We have received lots of compliments for this work, many awards, and we reached an average of five thousand daily visits but after eight years of its birth, our economical resources are gone and we are forced to make this difficult decision.
The inevitable became a reality: that beautiful dream became a nightmare. The agony of not being able to pay the minimum costs of this project: the paychecks for three collaborators, servers and a few other things. Because we were four people that worked most of the time in ArtDaily!
“We are four cats,” I repeated and four cats at some times (cuatro gatos a ratos). And all of us had other jobs.
ArtDaily was done with love and for the love of art, and although this is a phrase repeated so much, here it applies perfectly. Or as Spaniards would say, “Never best said.”
We put ArtDaily in a privileged and respected place that we always cared for. It was never used to insult anybody or to take revenge on someone or used for something that was not to strictly inform what was happening in the world of art.

MATERIAL =
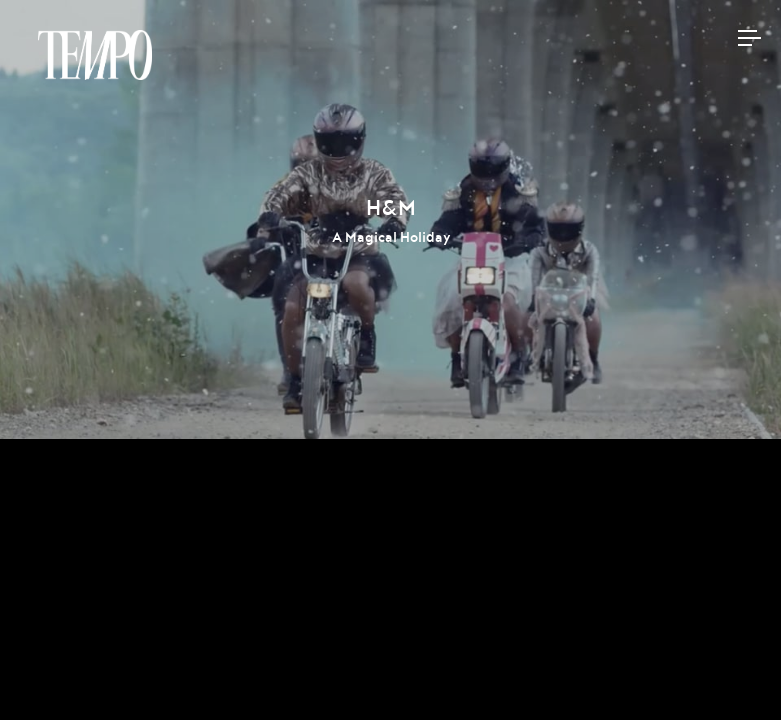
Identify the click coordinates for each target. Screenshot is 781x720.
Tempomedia (95, 55)
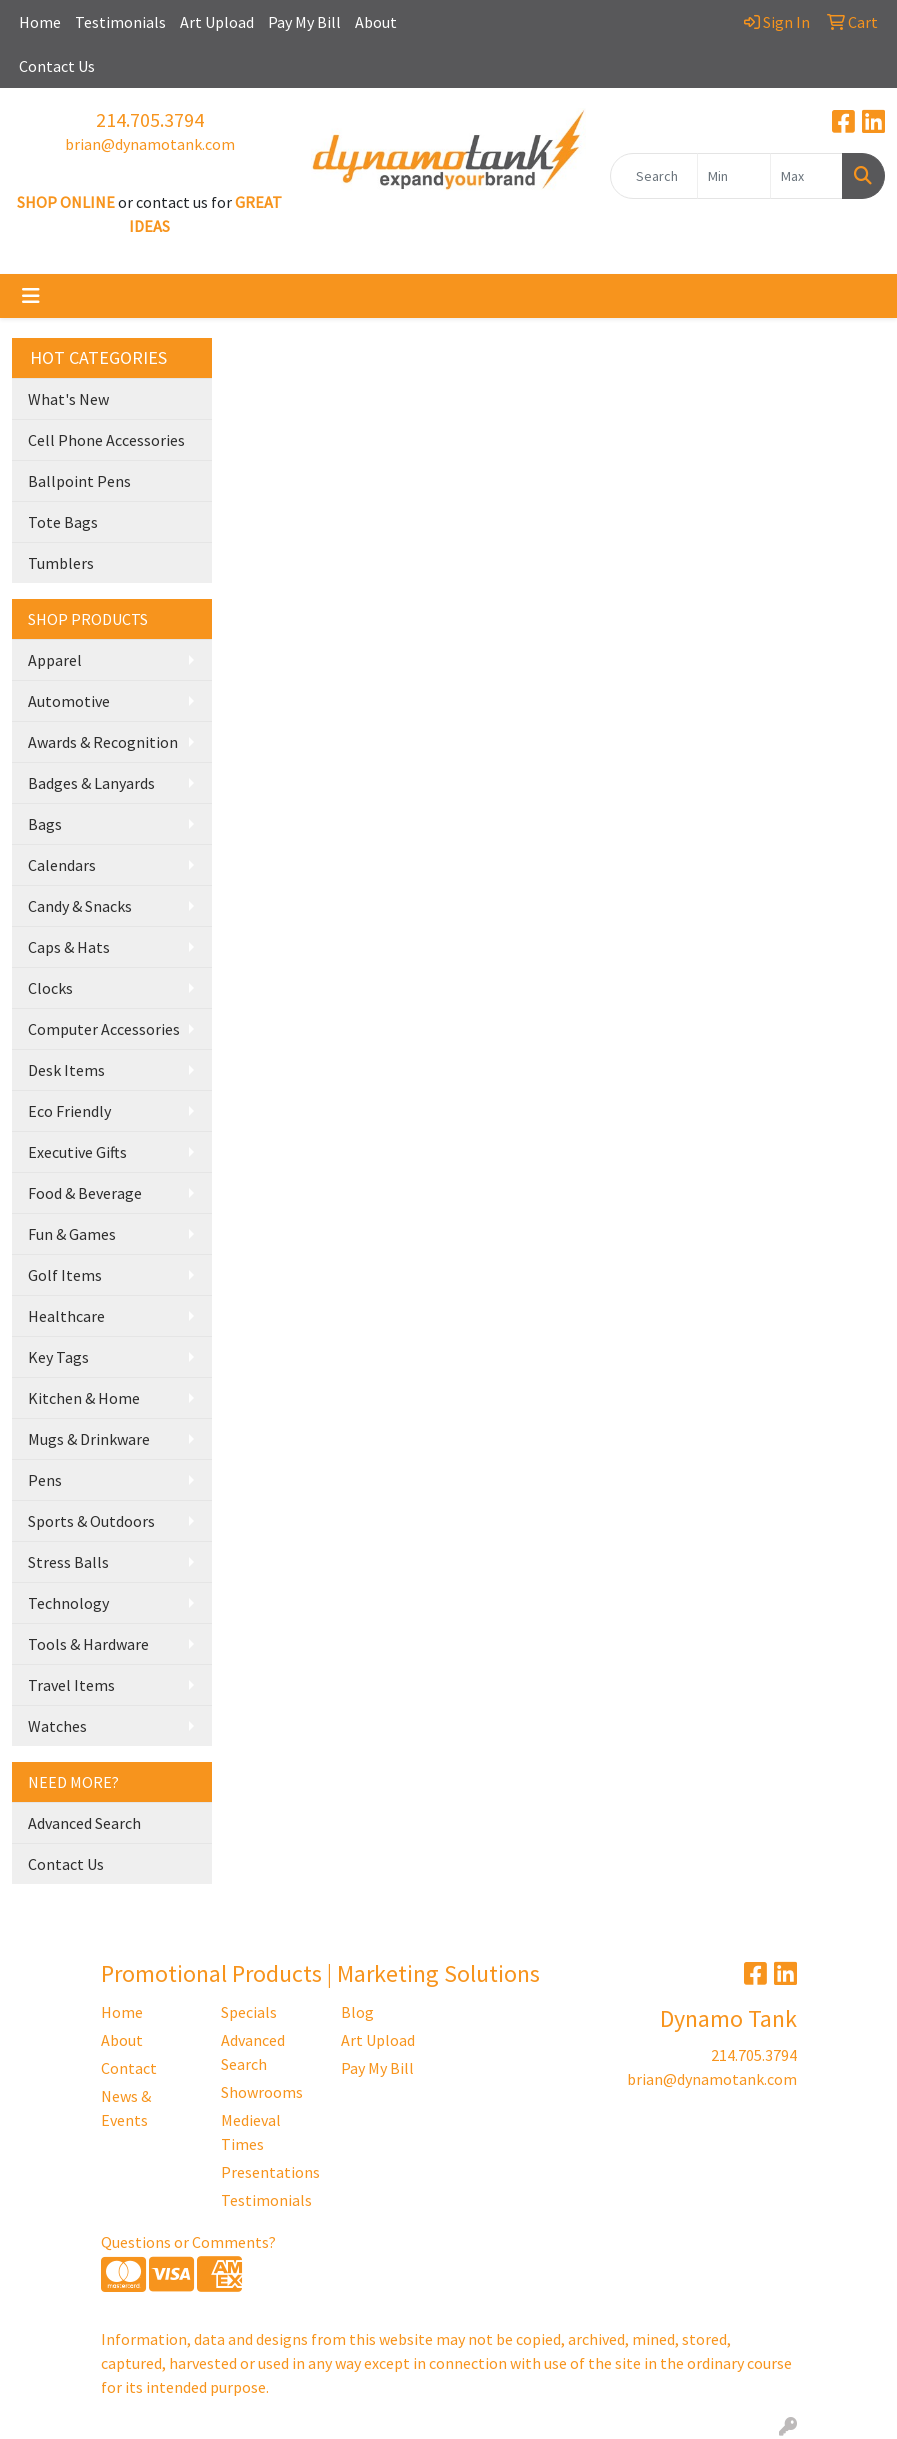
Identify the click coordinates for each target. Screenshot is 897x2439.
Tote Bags (63, 522)
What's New (68, 399)
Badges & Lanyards (91, 783)
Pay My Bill (304, 22)
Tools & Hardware (88, 1644)
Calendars (62, 865)
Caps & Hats (69, 947)
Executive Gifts (77, 1152)
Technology (68, 1603)
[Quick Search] (654, 176)
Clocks (50, 988)
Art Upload (217, 22)
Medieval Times (251, 2132)
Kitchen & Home (84, 1398)
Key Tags (58, 1357)
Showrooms (262, 2092)
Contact (129, 2068)
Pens (45, 1480)
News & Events (126, 2108)
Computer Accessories (104, 1029)
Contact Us (57, 66)
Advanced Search (84, 1823)
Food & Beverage (85, 1193)
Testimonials (120, 22)
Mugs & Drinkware (89, 1439)
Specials (249, 2012)
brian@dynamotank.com (150, 144)
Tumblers (61, 563)
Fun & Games (72, 1234)
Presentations (269, 2172)
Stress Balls (68, 1562)
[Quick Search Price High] (806, 176)
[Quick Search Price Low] (733, 176)
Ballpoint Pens (79, 481)
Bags (45, 824)
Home (40, 22)
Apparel (55, 660)
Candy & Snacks (80, 906)
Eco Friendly (69, 1111)
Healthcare (66, 1316)
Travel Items (71, 1685)
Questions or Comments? (188, 2242)
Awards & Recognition (103, 742)
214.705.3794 (150, 119)
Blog (357, 2012)
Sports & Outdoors (91, 1521)
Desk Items (66, 1070)
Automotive (69, 701)
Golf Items (65, 1275)
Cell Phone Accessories (106, 440)
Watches (57, 1726)
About (376, 22)
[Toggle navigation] (31, 296)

TASK INSTRUCTIONS =
A) Answer these questions using the ArtDaily passage.
(i) How many visits per day did the site reach on average?
(ii) How many collaborators' paychecks could the project no longer cover?
(iii) What saying do Spaniards use, according to the passage?
B) Retype the ArtDaily passage from "We put ArtDaily" up to and including "world of art.".
C) According to the ArtDaily passage, why were the people behind it forced to make a difficult decision?

RESPONSES FOR EACH TASK =
A)
(i) Five thousand.
(ii) Three.
(iii) "Never best said."

B)
We put ArtDaily in a privileged and respected place that we always cared for. It was never used to insult anybody or to take revenge on someone or used for something that was not to strictly inform what was happening in the world of art.

C) After eight years, their economic resources were gone. They could no longer pay the project's minimum costs: the paychecks for three collaborators, the servers and a few other things.